━━━ Text passage ━━━
Re: Review Request 63174: Added a benchmark for agent reregistration during master failover.

Benjamin Mahler Thu, 19 Oct 2017 18:39:07 -0700

-----------------------------------------------------------
This is an automatically generated e-mail. To reply, visit:
https://reviews.apache.org/r/63174/#review188799
-----------------------------------------------------------




Thanks Yan! I will dig in soon.

Just some quick questions:

(1) I thought during the meeting you said it was taking a minute, but looking 
at all the benchmark timings they're all under a second? Is it only the 
benchmark setup that's expensive here?
(2) Is this with the lock free event & run queues? If not, how much do they 
help?
(3) As an aside, it has come up before, but it would be useful to be able to 
force the messages to go through the remote stack rather than the local stack. 
No need to think about this yet, but just something to keep in mind as not 
being accurate in this benchmark.
━━━
### Exercise task 1
Output the review email in full, word for word.
The entries that follow the review email have no connection to it.
━━━ Dataset extract ━━━
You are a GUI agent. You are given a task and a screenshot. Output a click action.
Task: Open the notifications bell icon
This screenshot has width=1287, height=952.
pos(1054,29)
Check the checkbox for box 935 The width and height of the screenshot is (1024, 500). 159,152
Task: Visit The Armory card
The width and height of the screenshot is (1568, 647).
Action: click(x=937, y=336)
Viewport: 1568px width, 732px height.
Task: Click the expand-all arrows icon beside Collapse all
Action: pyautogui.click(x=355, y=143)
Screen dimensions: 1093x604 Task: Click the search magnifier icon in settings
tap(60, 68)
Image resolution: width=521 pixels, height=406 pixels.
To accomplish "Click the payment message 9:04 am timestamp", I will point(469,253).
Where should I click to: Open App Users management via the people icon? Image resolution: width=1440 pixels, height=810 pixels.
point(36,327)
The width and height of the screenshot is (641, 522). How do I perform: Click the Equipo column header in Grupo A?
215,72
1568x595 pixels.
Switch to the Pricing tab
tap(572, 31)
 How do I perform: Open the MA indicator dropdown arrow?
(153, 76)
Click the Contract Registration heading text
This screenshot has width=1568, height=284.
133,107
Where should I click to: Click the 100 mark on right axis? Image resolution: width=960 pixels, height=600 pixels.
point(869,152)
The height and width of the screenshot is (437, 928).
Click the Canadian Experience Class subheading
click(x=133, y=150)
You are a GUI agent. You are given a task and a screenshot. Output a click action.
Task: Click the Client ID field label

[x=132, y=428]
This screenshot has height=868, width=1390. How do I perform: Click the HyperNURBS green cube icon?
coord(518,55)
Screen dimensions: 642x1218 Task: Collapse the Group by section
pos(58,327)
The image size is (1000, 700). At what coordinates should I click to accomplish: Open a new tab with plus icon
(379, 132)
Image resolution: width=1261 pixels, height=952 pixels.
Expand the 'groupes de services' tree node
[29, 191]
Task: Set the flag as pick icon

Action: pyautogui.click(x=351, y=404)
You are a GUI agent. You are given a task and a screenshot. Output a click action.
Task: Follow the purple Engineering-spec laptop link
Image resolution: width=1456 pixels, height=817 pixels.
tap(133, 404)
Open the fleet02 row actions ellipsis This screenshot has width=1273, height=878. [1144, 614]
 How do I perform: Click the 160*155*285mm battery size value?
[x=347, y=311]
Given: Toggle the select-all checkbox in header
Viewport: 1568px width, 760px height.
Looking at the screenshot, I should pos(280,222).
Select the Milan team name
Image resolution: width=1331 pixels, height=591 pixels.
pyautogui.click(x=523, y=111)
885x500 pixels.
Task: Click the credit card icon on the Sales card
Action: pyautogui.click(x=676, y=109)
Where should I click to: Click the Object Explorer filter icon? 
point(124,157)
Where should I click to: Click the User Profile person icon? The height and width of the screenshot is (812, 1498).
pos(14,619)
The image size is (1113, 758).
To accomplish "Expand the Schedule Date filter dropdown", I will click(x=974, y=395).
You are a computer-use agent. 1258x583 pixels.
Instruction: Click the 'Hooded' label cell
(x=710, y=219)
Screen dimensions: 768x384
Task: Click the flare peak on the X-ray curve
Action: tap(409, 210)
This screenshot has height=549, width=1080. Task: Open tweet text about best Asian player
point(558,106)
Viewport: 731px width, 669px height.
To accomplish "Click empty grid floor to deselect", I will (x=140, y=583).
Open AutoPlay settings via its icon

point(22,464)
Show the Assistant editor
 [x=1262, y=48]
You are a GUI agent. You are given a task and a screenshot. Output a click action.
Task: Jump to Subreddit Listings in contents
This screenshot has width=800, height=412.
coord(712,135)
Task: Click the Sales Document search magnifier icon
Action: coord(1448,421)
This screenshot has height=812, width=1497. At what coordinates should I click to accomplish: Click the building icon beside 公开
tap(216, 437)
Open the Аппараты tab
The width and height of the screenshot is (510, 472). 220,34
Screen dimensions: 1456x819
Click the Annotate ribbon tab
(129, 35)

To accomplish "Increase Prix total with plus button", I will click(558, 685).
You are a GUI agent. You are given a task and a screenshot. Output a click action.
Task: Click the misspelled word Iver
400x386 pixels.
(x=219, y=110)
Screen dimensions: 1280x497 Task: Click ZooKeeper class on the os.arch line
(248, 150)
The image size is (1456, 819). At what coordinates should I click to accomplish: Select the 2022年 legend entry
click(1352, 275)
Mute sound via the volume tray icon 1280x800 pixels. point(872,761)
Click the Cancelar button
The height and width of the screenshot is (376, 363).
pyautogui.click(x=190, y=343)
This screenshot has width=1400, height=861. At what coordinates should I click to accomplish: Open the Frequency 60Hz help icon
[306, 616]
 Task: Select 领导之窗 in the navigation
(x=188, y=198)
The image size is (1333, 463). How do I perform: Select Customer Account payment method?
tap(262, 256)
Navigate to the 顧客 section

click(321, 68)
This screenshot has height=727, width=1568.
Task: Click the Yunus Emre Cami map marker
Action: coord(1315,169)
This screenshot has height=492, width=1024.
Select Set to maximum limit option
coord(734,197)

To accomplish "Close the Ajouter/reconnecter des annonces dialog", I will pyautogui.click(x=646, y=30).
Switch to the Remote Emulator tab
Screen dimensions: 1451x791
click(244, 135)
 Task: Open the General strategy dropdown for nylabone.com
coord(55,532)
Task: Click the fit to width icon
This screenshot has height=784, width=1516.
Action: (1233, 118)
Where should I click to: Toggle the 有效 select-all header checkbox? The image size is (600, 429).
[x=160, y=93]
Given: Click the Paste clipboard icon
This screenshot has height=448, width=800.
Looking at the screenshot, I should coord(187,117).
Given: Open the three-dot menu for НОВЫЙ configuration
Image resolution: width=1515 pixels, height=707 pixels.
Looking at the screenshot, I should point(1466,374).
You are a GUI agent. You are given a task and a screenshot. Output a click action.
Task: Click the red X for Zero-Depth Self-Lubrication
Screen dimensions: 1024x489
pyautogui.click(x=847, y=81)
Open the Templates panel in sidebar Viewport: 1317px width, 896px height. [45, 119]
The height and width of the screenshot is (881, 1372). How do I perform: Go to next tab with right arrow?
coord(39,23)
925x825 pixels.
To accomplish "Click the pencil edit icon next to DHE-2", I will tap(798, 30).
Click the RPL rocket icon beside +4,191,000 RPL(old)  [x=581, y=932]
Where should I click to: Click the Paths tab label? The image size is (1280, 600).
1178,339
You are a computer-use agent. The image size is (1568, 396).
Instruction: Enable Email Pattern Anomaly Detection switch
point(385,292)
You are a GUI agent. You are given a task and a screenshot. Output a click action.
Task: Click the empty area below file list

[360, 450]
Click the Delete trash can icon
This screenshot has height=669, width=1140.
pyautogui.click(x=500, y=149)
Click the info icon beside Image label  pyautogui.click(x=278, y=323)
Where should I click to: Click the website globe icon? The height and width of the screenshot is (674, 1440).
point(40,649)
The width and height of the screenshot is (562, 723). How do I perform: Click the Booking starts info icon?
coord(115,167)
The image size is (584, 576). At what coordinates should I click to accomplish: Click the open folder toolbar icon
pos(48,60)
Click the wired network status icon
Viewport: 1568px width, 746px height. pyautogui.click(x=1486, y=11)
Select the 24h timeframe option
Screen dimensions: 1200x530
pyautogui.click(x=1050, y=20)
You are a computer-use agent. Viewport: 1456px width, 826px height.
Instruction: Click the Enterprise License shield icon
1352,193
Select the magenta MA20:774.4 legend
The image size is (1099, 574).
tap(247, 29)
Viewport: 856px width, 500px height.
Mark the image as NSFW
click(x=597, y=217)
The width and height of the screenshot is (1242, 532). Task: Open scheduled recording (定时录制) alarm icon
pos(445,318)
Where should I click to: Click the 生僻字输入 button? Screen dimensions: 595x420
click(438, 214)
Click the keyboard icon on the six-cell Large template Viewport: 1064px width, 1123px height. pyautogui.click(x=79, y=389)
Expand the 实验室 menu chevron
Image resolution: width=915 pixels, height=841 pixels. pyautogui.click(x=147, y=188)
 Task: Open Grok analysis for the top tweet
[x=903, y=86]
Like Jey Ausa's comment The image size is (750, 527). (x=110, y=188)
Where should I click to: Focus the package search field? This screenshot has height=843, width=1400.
━━━
### Exercise task 2
Revise a section of the entries: begin at the line that has "This screenshot has height=812, width=1497." and stop after the line that has "Mute sound via". Return only those lines, with "icon" replaced by "symbol" and everything else unchanged.

### Answer 1
Re: Review Request 63174: Added a benchmark for agent reregistration during master failover.

Benjamin Mahler Thu, 19 Oct 2017 18:39:07 -0700

-----------------------------------------------------------
This is an automatically generated e-mail. To reply, visit:
https://reviews.apache.org/r/63174/#review188799
-----------------------------------------------------------




Thanks Yan! I will dig in soon.

Just some quick questions:

(1) I thought during the meeting you said it was taking a minute, but looking 
at all the benchmark timings they're all under a second? Is it only the 
benchmark setup that's expensive here?
(2) Is this with the lock free event & run queues? If not, how much do they 
help?
(3) As an aside, it has come up before, but it would be useful to be able to 
force the messages to go through the remote stack rather than the local stack. 
No need to think about this yet, but just something to keep in mind as not 
being accurate in this benchmark.

### Answer 2
This screenshot has height=812, width=1497. At what coordinates should I click to accomplish: Click the building symbol beside 公开
tap(216, 437)
Open the Аппараты tab
The width and height of the screenshot is (510, 472). 220,34
Screen dimensions: 1456x819
Click the Annotate ribbon tab
(129, 35)

To accomplish "Increase Prix total with plus button", I will click(558, 685).
You are a GUI agent. You are given a task and a screenshot. Output a click action.
Task: Click the misspelled word Iver
400x386 pixels.
(x=219, y=110)
Screen dimensions: 1280x497 Task: Click ZooKeeper class on the os.arch line
(248, 150)
The image size is (1456, 819). At what coordinates should I click to accomplish: Select the 2022年 legend entry
click(1352, 275)
Mute sound via the volume tray symbol 1280x800 pixels. point(872,761)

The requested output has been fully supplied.